● Required tasks
1. Summarize the passage about Uncharted 2 below in two sentences.
2. Extend the passage about Uncharted 2 below, picking up after its last sentence.

--- Start of Article ---

Before the immediate danger of the situation even has a chance to register, the train suddenly lurches backwards, throwing Drake from his seat and down towards the rocky abyss below. Frantically grabbing for anything that he can latch onto, he manages (at the last possible moment, of course) to reach out and grasp the train car's back guard rail.
Now, with nothing between Drake's feet and the ground hundreds of meters below the gameplay begins, and it's your job to scale back up the train and onto terra firma -- all the while dodging falling debris from both the cliff's edge and the train itself.
It's fantastic, edge-of-your-seat action -- and it's the game's training stage.
The heart-pounding opening scene sets the tone for what you can expect from Uncharted 2. Before you're through playing, you'll be leaping from collapsing buildings, scaling icy mountaintops, racing in cliff-side car chases, and generally swinging, climbing, punching, shooting, and just barely escaping all types of preposterously dangerous situations that'll have you reminding yourself to take a breath on more than one occasion. Uncharted 2 is a full-on action game, and it's action at its absolute best.

--- End of Article ---
--- Start of Record excerpts ---

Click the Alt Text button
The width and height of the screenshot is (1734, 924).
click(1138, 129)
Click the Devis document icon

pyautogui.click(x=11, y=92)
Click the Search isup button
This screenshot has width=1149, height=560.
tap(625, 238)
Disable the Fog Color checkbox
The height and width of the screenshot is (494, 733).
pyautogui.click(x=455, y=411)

--- End of Record excerpts ---

● Answers given
1. Uncharted 2 opens with a train lurching backward and leaving Drake hanging from its back guard rail over a drop of hundreds of meters, and the player must climb back up the train to solid ground while dodging falling debris, all within the game's training stage. That opening sets the tone for a game full of leaping, climbing, chases, and narrow escapes, which the text calls action at its absolute best.

2.
Although the pitch-perfect shooting, the vertigo-inducing cliff-scaling, and the huge action set pieces that not only look absolutely stunning, but are also shot with Spielberg-like skill, all make Uncharted 2 a game easily worth playing, they aren't the components that make Naughty Dog's latest game such an incredible experience. Uncharted 2 is so special because of the way that Naughty Dog has managed to fuse its cinematic and interactive characteristics together to make a complete gaming experience far beyond anything that has come before it.
Without getting into spoilers, let me give you an idea of what I'm talking about: in one scene you'll be controlling Drake as he's running along an urban rooftop scrambling to escape a pursuing helicopter (all in a day's work for Drake). When making Drake take a running leap onto a hanging sign, the following pre-animated cut-scene shows the floor buckling under Drake's feet just as they leave the ground. Without skipping a beat, you're back in control, now hanging from the sign, trying to figure out just what to do next. While it may sound trite, these moments happen in virtually every scene of the game -- without tedious loads or hiccups -- and add immeasurably to your immersion in the experience.